* **AIM OF THE EXERCISE**
Using the listing that follows, return every line with the word "banner".
##### SUPPLIED DATA #####
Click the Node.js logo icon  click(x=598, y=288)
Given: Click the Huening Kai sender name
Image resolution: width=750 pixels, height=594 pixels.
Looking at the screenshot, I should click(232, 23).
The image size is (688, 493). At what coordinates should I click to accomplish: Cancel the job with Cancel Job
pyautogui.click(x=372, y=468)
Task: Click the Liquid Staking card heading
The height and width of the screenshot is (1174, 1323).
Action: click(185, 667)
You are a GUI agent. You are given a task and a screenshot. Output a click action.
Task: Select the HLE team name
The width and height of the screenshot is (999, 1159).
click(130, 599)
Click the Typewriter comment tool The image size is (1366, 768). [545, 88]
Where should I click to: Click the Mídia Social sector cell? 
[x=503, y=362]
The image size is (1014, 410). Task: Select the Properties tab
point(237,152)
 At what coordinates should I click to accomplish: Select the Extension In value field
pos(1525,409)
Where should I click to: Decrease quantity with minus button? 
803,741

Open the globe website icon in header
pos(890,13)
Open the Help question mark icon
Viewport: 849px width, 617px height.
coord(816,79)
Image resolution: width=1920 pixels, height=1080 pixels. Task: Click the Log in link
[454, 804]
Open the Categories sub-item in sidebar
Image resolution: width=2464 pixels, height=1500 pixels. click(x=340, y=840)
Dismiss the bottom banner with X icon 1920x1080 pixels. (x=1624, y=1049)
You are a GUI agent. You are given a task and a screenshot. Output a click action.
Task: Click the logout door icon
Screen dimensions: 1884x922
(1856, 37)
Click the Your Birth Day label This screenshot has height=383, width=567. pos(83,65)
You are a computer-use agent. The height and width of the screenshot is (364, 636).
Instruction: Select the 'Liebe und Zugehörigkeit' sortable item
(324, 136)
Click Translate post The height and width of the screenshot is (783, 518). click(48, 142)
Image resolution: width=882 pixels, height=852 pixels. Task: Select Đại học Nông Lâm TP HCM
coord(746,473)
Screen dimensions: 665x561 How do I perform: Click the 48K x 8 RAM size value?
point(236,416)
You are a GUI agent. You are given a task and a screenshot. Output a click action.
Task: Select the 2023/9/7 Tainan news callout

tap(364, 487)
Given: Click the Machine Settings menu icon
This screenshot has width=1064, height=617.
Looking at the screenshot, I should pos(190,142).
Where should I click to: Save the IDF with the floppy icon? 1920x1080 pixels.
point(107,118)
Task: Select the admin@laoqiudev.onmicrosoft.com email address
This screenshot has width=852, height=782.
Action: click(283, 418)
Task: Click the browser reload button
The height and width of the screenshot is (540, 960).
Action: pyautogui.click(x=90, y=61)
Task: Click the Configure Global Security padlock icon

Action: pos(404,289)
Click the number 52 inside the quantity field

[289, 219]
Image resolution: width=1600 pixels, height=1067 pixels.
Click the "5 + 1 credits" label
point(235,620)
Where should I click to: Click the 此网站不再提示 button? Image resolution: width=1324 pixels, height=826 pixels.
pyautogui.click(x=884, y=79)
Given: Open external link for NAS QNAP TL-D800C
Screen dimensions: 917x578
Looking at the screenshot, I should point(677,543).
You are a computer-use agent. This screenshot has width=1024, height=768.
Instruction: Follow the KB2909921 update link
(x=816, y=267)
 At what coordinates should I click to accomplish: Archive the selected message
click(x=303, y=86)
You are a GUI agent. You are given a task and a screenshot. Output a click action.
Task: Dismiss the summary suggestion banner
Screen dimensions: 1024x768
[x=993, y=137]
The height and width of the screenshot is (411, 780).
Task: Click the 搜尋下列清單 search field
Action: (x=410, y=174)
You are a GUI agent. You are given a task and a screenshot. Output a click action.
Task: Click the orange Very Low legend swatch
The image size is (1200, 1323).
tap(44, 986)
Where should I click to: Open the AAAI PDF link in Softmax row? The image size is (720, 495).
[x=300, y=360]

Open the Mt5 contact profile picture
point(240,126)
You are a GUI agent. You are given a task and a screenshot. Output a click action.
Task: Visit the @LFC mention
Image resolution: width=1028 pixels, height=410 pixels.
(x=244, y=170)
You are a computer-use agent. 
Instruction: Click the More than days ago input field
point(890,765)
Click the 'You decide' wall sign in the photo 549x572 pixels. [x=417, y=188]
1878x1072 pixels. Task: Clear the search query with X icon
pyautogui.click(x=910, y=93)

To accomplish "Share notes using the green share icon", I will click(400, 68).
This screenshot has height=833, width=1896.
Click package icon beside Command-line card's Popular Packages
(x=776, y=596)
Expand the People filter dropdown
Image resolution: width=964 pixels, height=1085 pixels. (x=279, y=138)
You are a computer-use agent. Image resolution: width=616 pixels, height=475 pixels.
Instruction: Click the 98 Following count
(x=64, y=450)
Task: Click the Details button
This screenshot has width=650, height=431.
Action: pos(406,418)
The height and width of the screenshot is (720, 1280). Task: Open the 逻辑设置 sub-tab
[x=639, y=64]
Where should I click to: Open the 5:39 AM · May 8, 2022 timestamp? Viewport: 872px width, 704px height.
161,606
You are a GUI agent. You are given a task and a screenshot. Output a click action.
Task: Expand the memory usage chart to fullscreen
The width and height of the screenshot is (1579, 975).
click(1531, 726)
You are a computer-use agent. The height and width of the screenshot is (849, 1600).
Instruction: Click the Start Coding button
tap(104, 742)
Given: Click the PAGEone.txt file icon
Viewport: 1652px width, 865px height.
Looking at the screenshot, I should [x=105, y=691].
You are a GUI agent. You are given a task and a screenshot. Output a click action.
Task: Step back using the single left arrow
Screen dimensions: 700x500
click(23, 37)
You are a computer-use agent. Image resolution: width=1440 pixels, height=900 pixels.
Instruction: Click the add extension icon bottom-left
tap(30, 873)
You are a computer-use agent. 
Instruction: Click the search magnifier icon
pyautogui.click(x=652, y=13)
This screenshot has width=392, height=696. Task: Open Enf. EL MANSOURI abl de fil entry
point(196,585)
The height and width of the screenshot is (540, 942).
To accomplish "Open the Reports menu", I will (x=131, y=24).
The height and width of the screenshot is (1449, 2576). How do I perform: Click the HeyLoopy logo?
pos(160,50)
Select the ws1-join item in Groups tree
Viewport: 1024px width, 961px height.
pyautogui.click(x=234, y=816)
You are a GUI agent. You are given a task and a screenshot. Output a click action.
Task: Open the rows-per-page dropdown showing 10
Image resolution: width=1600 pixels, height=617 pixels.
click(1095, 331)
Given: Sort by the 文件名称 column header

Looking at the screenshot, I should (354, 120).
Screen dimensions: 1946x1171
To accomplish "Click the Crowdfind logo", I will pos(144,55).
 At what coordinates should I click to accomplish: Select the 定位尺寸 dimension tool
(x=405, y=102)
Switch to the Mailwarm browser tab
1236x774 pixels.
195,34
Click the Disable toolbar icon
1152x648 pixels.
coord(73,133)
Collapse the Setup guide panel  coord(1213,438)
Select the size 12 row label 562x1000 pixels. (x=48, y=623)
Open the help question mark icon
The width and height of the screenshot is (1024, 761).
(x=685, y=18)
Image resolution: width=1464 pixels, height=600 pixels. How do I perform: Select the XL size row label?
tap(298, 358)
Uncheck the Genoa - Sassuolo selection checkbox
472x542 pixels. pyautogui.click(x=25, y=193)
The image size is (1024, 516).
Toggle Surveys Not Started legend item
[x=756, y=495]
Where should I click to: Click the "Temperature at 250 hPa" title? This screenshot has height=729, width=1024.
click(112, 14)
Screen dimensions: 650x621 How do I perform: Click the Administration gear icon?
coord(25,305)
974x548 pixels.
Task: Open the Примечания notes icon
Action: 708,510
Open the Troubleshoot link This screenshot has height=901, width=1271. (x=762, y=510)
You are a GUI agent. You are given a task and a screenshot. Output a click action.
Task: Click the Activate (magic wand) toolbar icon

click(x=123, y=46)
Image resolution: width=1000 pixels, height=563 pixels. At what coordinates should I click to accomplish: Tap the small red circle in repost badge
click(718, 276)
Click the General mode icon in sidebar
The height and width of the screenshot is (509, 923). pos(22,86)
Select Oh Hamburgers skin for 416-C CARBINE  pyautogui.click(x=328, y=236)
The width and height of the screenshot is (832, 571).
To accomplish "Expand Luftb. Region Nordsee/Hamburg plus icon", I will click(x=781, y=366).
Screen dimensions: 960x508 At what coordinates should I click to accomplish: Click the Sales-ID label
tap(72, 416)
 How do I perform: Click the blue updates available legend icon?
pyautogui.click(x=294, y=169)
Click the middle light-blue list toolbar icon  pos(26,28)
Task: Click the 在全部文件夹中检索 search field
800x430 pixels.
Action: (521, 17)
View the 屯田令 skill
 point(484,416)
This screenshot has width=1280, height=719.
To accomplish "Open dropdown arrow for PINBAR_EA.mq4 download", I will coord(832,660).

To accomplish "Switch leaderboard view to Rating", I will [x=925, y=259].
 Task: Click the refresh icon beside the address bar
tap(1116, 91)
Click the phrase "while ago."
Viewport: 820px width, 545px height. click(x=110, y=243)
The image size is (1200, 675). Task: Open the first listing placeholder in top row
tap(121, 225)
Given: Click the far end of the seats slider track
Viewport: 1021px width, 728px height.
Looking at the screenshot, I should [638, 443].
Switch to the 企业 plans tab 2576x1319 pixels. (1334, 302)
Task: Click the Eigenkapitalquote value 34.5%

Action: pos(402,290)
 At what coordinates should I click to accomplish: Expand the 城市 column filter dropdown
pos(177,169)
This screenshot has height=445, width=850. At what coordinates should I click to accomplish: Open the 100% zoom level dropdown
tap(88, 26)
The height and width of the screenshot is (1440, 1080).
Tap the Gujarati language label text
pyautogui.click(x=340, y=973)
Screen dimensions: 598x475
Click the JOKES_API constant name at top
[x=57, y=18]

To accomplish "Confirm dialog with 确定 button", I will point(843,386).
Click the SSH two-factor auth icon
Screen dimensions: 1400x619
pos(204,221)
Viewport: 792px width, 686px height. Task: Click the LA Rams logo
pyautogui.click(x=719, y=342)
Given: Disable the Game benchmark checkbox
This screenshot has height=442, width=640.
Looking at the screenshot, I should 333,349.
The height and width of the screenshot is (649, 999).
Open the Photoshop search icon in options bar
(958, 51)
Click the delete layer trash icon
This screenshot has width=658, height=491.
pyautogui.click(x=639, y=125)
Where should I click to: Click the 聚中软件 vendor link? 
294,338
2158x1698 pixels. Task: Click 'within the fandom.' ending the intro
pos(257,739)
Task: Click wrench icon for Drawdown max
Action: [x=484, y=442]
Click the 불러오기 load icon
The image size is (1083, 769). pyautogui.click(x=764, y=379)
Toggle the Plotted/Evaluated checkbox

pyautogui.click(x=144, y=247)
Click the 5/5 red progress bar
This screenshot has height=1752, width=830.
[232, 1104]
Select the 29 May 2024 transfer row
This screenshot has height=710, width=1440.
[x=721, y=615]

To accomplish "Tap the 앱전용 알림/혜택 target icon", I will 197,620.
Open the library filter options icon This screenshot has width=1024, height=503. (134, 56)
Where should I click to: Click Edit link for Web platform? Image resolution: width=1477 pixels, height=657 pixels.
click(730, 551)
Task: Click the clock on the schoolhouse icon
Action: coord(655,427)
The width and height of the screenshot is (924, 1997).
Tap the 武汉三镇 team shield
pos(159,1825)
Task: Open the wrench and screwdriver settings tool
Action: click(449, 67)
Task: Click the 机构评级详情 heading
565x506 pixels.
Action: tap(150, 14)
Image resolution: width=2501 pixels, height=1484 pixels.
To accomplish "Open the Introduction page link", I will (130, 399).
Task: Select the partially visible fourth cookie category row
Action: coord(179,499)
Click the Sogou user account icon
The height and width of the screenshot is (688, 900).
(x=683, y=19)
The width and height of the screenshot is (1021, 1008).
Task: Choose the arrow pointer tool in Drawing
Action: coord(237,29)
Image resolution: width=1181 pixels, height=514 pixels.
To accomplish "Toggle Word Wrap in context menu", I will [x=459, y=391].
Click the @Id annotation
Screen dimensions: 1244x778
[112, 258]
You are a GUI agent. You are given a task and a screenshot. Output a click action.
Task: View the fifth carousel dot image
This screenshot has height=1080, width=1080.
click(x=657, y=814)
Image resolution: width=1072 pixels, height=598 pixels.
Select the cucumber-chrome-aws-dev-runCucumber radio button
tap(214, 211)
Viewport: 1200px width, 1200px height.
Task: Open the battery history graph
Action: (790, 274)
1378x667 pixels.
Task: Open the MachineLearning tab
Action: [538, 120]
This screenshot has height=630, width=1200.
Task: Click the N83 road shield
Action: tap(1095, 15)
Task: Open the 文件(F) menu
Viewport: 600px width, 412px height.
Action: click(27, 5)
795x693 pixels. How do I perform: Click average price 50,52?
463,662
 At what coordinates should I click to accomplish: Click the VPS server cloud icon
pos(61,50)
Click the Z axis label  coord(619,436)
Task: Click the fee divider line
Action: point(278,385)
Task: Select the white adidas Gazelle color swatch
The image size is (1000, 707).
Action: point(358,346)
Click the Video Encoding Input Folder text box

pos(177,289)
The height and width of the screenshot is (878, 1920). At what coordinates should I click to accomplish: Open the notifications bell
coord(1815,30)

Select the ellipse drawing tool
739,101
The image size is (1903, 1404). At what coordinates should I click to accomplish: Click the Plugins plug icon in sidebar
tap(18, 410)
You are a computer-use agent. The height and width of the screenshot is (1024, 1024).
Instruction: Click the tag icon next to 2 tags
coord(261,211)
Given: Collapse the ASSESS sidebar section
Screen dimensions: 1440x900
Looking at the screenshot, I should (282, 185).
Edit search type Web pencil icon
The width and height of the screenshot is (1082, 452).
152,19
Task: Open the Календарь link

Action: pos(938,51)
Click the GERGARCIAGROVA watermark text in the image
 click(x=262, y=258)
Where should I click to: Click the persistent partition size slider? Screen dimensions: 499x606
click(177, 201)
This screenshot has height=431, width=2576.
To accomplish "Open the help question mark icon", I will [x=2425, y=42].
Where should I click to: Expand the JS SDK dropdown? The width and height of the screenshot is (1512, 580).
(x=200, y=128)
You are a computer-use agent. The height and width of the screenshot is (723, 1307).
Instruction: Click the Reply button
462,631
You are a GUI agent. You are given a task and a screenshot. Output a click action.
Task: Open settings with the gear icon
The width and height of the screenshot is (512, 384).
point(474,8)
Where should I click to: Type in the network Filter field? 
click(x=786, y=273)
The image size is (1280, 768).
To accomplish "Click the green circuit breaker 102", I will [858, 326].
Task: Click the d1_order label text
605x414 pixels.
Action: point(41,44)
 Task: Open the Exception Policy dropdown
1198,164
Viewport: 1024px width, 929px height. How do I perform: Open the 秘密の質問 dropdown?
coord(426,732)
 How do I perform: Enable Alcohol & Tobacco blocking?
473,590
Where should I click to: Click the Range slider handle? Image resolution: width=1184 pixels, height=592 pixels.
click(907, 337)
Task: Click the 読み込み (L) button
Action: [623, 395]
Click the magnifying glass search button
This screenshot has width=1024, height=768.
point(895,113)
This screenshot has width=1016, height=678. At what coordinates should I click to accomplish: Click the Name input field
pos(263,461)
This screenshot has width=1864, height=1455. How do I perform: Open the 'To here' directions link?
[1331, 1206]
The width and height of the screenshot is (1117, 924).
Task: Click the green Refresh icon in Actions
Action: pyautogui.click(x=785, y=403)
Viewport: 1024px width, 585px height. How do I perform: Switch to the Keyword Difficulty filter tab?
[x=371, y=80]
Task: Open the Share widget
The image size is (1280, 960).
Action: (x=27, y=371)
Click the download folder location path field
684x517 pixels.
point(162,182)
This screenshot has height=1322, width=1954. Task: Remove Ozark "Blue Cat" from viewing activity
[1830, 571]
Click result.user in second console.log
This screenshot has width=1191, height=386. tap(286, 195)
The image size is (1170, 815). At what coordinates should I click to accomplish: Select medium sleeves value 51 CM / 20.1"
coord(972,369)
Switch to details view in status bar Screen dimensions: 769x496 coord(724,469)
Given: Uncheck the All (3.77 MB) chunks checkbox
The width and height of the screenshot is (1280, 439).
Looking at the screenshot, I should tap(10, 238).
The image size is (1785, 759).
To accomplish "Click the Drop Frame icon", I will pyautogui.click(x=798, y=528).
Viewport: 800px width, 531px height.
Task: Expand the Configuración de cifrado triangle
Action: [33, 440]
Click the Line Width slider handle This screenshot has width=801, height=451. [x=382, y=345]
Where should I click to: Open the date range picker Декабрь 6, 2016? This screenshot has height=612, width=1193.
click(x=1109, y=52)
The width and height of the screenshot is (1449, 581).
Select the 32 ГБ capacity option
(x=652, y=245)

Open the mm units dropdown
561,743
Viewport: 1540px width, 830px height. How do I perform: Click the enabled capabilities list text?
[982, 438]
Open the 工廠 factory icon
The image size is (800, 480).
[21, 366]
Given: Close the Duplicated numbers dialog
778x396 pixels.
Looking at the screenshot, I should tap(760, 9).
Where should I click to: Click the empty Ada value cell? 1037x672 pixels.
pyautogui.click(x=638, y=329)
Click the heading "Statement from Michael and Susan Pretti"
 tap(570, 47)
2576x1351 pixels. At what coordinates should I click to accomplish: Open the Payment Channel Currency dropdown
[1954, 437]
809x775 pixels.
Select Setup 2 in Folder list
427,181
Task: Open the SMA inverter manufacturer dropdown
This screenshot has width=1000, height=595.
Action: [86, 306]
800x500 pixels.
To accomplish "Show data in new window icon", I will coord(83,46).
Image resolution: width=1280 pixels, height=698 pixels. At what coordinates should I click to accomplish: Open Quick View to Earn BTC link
#####
* **RESPONSE AREA**
Dismiss the bottom banner with X icon 1920x1080 pixels. (x=1624, y=1049)
Task: Dismiss the summary suggestion banner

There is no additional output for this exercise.